Use a giant UBO to optimize performance in 2D [OpenGL3] #66861

clayjohn · 2022-10-04T03:46:11Z

This is primarily an optimization and cleanup PR. I've had this idea since I first implemented the 2D renderer and have waited until now to implement it.

Previously I was disappointed in the performance of the old batching method on low-end devices. On high-end devices it was great, but the Opengl3 renderer is supposed to be the low-end focused renderer.
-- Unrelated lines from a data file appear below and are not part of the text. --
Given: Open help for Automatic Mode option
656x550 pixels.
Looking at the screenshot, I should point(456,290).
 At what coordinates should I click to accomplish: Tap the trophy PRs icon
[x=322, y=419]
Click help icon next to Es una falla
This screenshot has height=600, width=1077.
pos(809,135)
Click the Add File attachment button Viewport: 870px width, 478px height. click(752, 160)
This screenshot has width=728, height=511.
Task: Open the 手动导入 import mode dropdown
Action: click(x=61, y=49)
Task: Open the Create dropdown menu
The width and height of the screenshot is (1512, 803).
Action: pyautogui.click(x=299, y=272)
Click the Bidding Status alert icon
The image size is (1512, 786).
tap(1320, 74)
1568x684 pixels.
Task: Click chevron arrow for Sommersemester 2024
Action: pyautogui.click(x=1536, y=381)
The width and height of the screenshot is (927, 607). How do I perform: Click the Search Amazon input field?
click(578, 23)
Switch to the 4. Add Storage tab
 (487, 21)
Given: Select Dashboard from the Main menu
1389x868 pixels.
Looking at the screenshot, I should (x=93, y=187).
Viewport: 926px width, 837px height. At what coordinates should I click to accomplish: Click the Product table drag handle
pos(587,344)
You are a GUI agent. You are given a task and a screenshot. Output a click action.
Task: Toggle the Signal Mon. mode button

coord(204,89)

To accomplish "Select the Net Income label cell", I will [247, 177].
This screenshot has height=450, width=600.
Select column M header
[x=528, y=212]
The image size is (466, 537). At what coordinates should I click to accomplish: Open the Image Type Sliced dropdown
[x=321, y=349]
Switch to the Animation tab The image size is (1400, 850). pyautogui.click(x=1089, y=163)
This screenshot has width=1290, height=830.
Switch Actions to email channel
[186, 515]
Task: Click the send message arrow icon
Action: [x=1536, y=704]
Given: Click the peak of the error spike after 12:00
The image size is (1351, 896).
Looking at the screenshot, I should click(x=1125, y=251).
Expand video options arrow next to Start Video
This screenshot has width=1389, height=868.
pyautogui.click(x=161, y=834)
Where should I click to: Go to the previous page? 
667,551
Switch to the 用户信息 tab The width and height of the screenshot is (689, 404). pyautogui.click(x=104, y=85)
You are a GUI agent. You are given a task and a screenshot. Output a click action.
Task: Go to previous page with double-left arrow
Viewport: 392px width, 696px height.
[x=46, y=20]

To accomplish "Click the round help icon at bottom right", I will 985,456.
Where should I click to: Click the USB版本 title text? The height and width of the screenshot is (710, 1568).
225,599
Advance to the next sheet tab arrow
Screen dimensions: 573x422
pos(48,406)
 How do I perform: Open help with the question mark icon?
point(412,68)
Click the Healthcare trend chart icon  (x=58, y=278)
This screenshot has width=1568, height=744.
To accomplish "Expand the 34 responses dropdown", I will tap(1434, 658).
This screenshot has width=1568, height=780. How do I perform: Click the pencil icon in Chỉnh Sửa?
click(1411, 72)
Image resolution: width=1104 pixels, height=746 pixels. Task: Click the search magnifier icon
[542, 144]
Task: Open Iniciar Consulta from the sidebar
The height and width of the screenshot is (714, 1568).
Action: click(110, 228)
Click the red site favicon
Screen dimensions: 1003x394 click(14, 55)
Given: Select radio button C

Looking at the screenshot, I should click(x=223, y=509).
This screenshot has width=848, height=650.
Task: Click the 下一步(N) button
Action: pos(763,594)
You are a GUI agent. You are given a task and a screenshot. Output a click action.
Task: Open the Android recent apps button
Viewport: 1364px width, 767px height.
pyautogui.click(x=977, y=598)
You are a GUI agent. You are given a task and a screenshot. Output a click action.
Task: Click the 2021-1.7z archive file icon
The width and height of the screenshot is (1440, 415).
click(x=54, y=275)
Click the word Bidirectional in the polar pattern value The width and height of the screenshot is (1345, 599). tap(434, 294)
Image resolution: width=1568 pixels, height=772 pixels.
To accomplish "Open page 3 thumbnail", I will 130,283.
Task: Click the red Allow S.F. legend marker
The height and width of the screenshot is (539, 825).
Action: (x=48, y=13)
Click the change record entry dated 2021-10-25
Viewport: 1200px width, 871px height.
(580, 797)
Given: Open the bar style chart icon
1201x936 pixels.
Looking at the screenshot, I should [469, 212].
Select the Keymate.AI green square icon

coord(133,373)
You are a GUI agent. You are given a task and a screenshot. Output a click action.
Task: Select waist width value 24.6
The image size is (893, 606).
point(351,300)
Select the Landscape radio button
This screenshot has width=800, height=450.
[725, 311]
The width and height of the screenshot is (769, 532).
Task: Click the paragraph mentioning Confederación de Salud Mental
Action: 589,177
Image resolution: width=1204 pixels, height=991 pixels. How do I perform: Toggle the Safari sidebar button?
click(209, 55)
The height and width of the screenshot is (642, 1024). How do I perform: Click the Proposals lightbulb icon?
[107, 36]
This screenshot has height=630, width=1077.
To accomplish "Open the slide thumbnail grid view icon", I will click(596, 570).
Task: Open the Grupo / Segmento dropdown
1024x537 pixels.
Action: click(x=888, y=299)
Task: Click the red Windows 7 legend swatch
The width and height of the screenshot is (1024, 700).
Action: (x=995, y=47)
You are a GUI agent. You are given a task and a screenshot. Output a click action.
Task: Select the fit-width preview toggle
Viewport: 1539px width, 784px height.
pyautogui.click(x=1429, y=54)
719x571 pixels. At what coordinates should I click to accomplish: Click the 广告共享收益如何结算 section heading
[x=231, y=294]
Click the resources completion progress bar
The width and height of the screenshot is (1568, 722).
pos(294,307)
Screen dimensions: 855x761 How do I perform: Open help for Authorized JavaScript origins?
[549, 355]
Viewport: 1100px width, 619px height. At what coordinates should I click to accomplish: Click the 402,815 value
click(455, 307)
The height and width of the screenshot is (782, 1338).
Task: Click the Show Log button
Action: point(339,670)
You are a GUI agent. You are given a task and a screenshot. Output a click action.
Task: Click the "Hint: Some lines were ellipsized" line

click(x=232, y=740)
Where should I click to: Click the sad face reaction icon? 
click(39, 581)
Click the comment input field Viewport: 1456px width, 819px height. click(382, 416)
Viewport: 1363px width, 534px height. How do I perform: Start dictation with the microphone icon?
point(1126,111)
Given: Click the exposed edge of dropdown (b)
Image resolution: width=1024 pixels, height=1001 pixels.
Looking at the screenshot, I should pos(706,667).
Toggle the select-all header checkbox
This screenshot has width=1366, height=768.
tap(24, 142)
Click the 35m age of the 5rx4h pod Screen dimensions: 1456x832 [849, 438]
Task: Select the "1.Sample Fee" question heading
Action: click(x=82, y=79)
So I felt like I needed to rethink things.

During the Godot sprint, Juan and I discussed some factors that may be slowing down performance disproportionately on the low end, among them are:

performance penalty from relying on gl_InstanceID
performance penalty from having small number of instances when using glDrawArraysInstances
performance penalty from having many small buffer uploads

The problem

The old batching renderer worked as follows:

Prepare an empty batch
For every CanvasItem:
2.a. set OpenGL state
2.b. for every canvas item command:
2.b.i check if can batch
2.b.ii. if can batch -> add to batch
2.b.iii. if can't batch -> upload current batch data to new UBO, if needed set OpenGL state, render batch

This worked really well on high-end devices as it allowed the GPU to parallelize UBO buffer uploads and draw commands. On older devices we ended up with a huge performance penalty for drawing right after upload and it appeared that each draw command was still sequential.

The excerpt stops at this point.